◆ **Exercise brief**: Reproduce exactly the line that contains "You are a computer-use agent." and every line after it through the end of the records below, leaving out all pictures.

--- Material supplied Enclosed Below ---

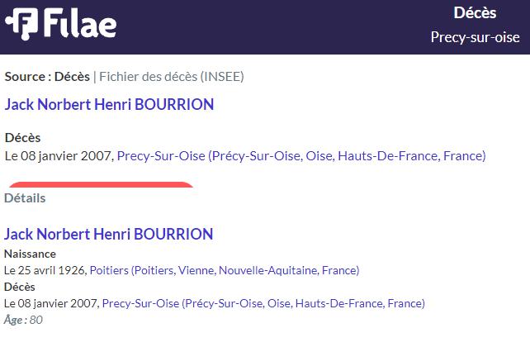Click the top death date Le 08 janvier 2007
Viewport: 530px width, 347px height.
pos(59,156)
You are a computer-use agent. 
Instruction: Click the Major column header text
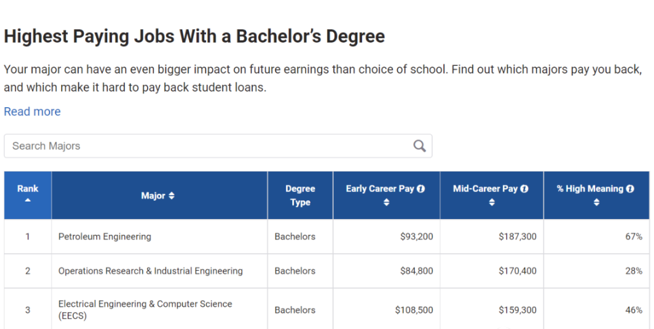pos(153,196)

--- End of Enclosed Material supplied ---

◆ **Task output**:
You are a computer-use agent. 
Instruction: Click the Major column header text
pos(153,196)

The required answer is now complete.